Did any of us journalists, fans, the public, the Beatles sense that all this hullabaloo represented the upswelling of the heady, tumultuous '60s, an early wave in what would become a tsunami of rock 'n' roll and social and political upheaval? I don't believe so. The decade had begun, it's true, with civil rights demonstrations and protests against the Bomb. And the Beatles' arrival came just months after the shattering event of President Kennedy's assassination. But Woodstock, the Vietnam Quagmire, the hippie phenomenon, the killings of Martin Luther King and Robert Kennedy‘all this and more was still ahead, and largely unforeseen.
Just as the '60s weren't quite the '60s yet, so the Beatles weren't quite the Beatles. They were delightful celebrities. It would take a couple more years and the release of albums like "Rubber Soul," "Revolver" and especially "Sgt. Pepper's Lonely Hearts Club Band" for us to see that they were also brilliant musical innovators.
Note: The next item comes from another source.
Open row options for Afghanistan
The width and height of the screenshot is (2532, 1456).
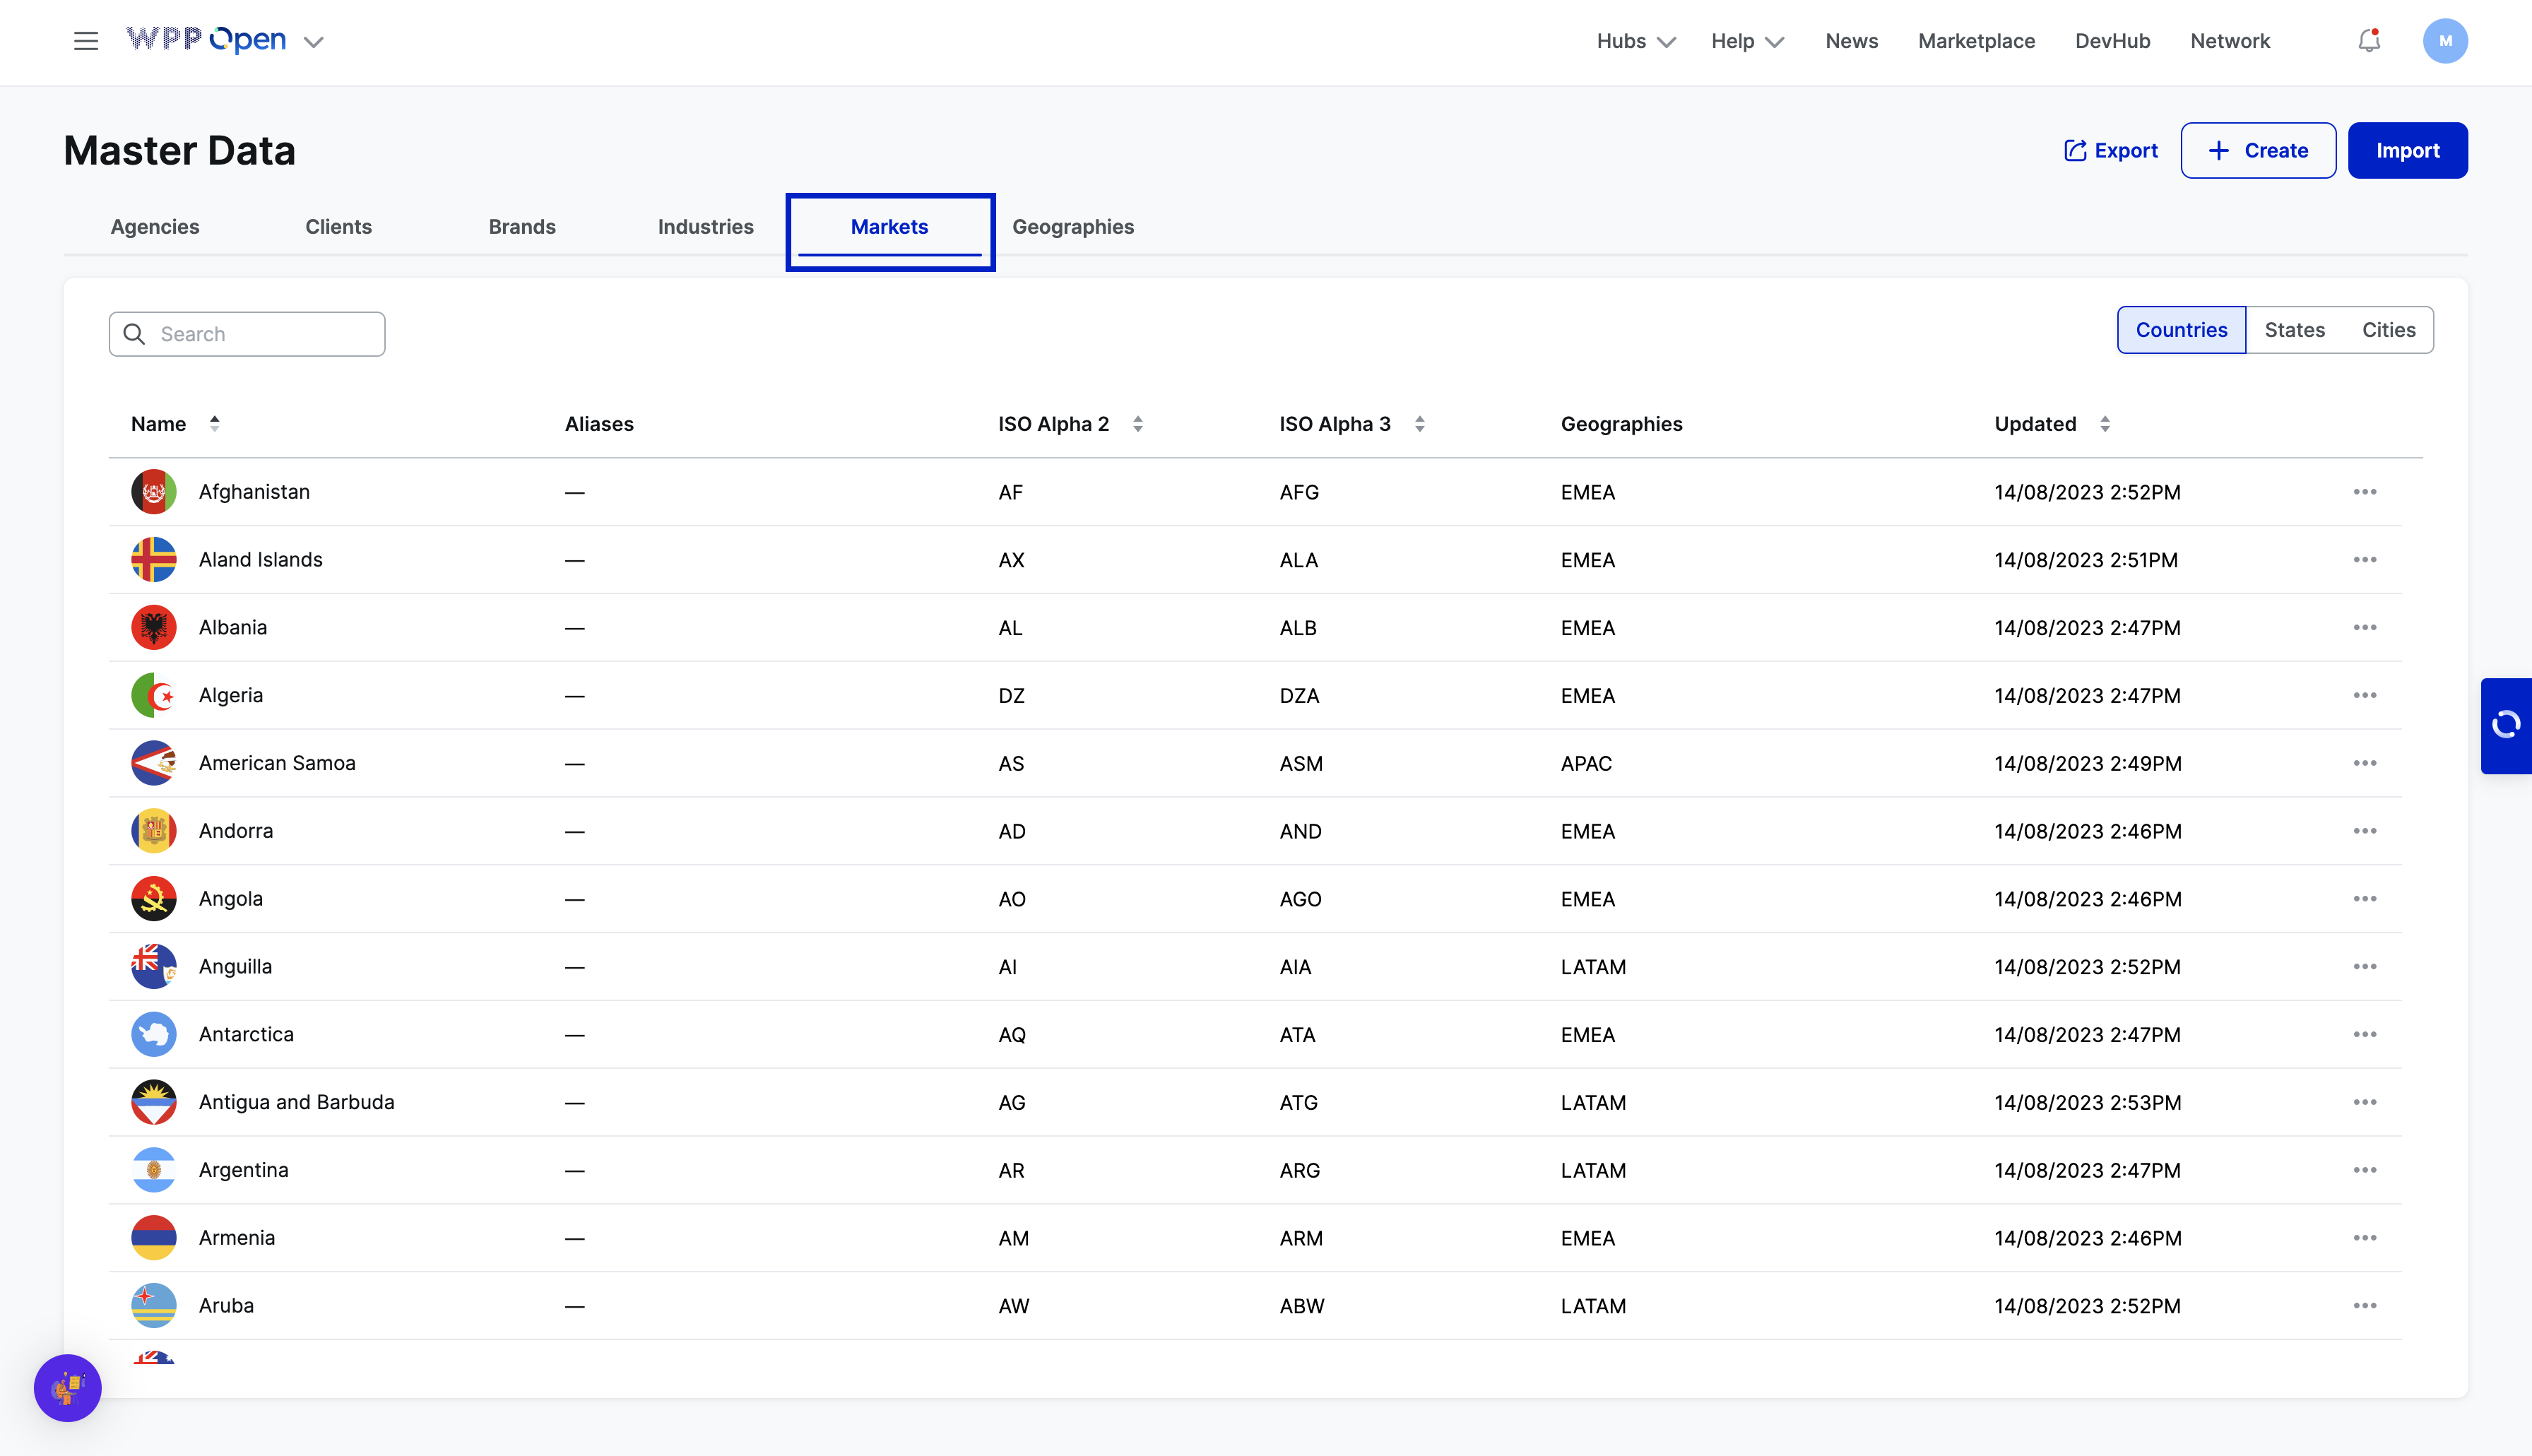point(2364,492)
So onward rolled the merry caravan, through more press conferences and high jinks, by train to Washington, D.C., where the lads played a concert at the Coliseum and partied at the British Embassy, back to New York City, then by plane to Miami, where a second appearance was scheduled on the Ed Sullivan Show, this time live from the Deauville Hotel in Miami Beach.
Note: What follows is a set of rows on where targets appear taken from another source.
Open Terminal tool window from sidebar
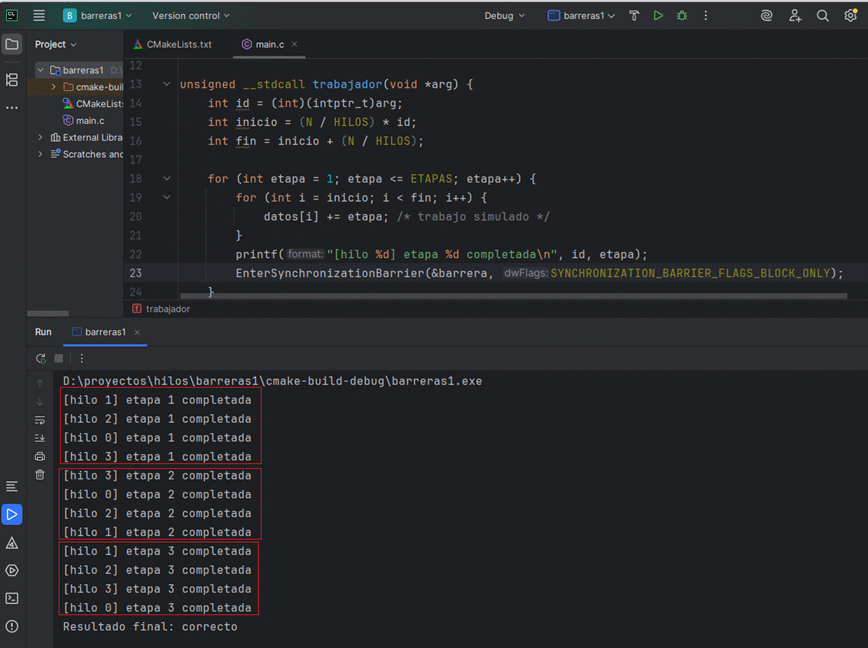 tap(12, 598)
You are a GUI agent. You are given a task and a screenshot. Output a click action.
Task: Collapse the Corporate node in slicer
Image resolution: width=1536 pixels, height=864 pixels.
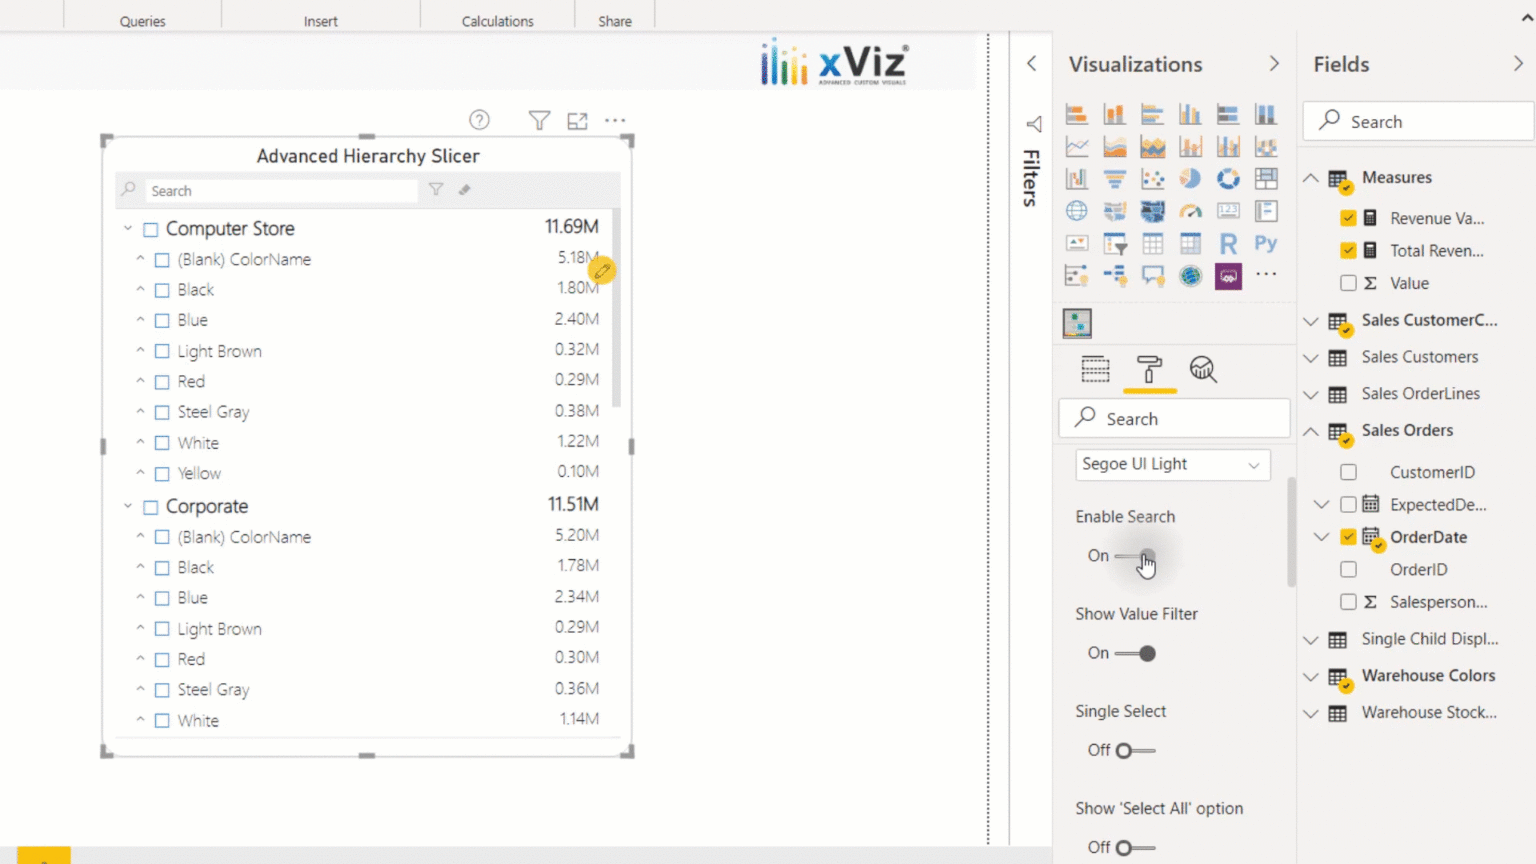coord(127,506)
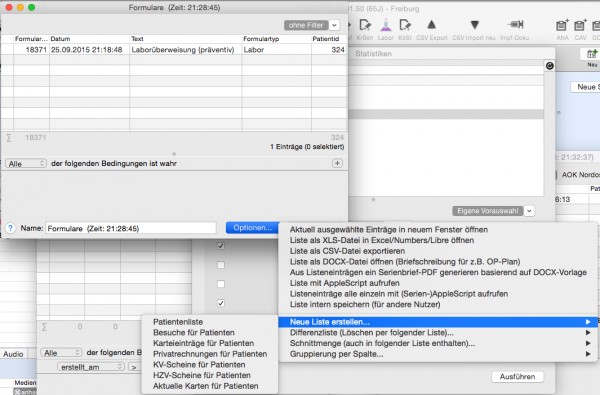The width and height of the screenshot is (600, 395).
Task: Click the CSV Import neu arrow icon
Action: (x=474, y=25)
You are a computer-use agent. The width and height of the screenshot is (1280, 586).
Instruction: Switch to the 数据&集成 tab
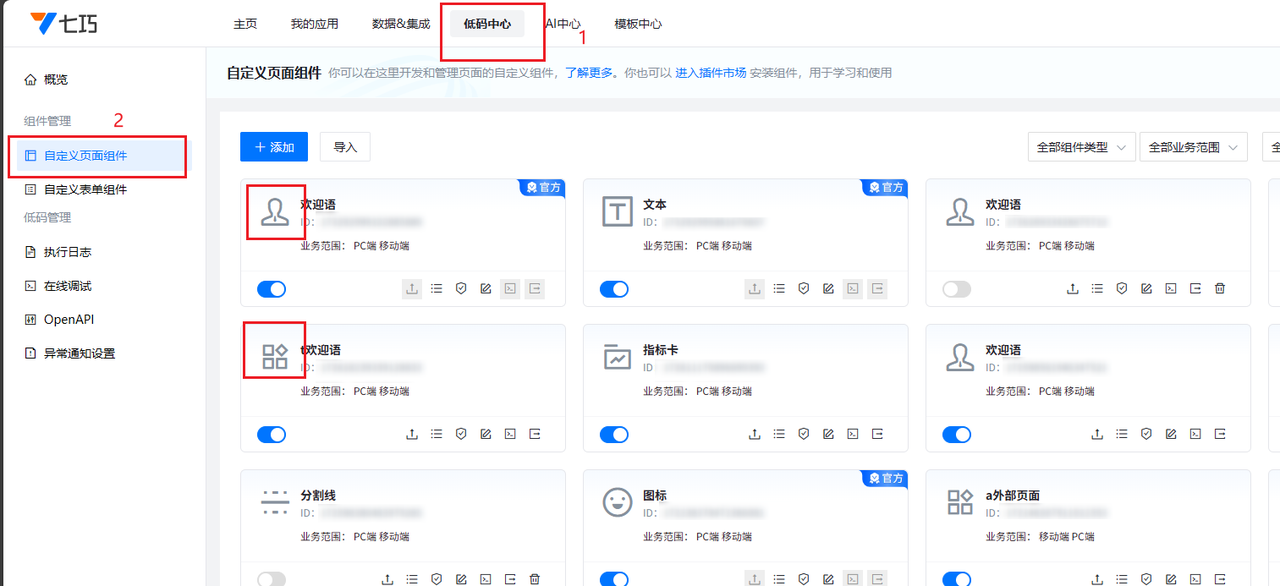click(401, 24)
Now and again I managed to snatch a moment of face-to-face conversation with one of the foursome. On the Miami flight I crept into the first class cabin to interview Lennon, and returned bearing the stunning intelligence that his then wife Cynthia, who was traveling with the group, cut his hair with fingernail scissors. In a documentary film of the tour made by Albert and David Maysles, I can be seen joshing with Ringo Starr at a cocktail reception over whether Beatlemania was "all just a con." This bit of footage, authenticating that I had once basked in the presence of a Beatle, would in later years endow me with a measure of heroism in the eyes of my three children.
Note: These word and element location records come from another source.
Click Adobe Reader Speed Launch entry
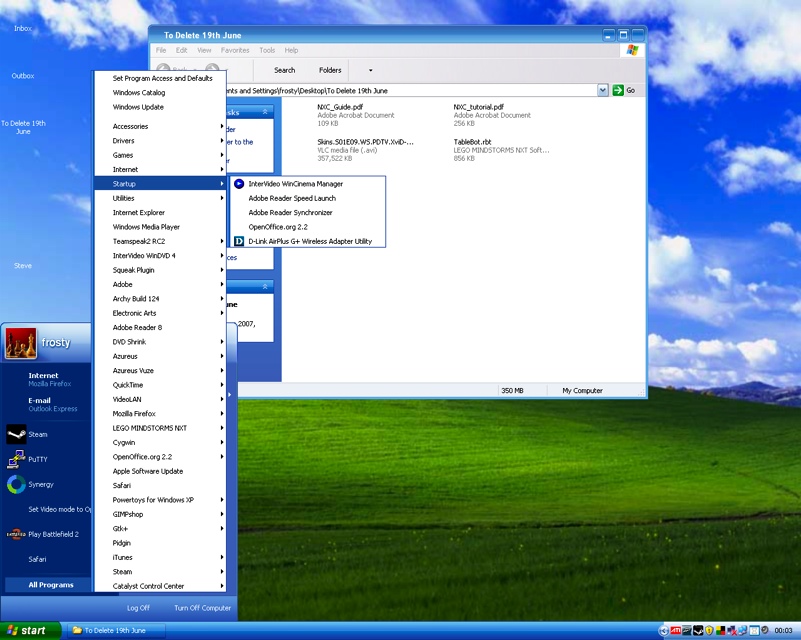tap(292, 198)
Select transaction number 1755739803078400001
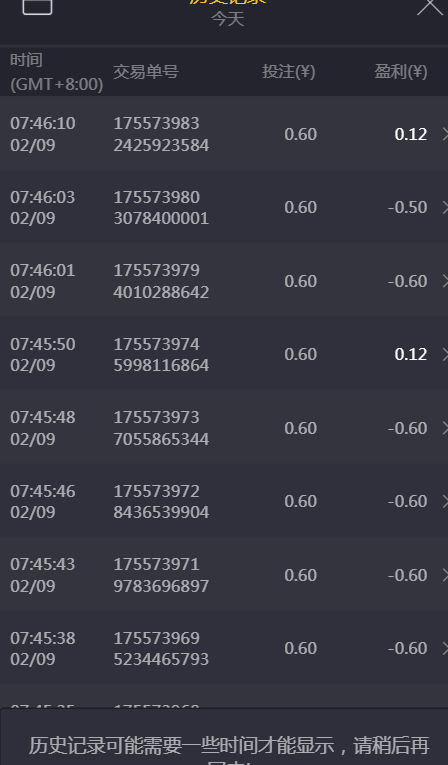The width and height of the screenshot is (448, 765). point(161,207)
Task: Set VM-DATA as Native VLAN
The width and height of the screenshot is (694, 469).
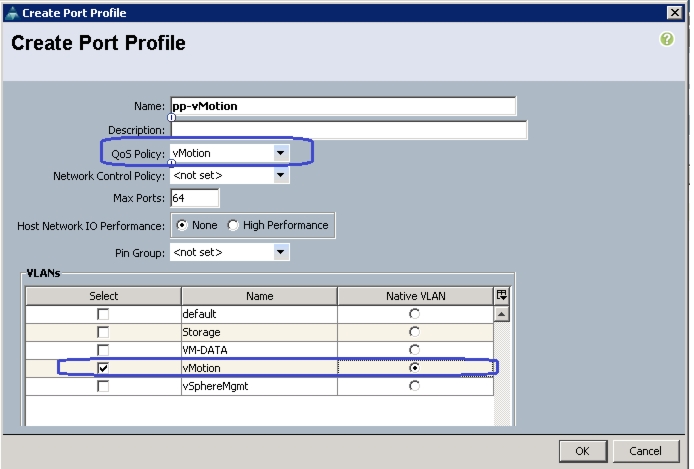Action: pyautogui.click(x=414, y=350)

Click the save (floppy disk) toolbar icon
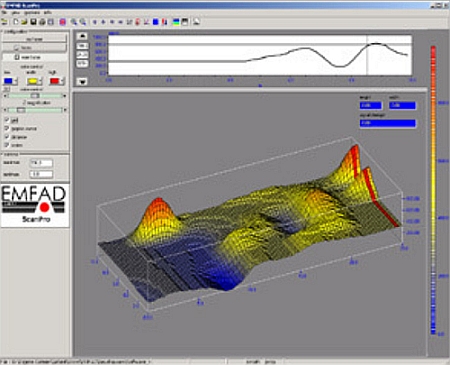click(33, 22)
Now, however, I had to get back to New York for the unheroic task of closing TIME's story. The system in those days was that correspondents like me would send in voluminous "files" from which a staff writer would distill the polished piece that ran in the magazine. In this case the writer was John McPhee, who would go on to become a distinguished contributor to The New Yorker and author of 25 books, including "Coming into the Country" and "Annals of the Former World." John's story, to my chagrin, used only a few snippets of my material. But it was a breezy, bemused account that had something my reporting lacked: perspective. I hope I learned something from it. In any case, two and a half years later, I got my own back. When the release of "Sgt. Pepper" prompted TIME to put the Beatles on the cover becoming one of the first major U.S. publications to do so the writer of the story was me.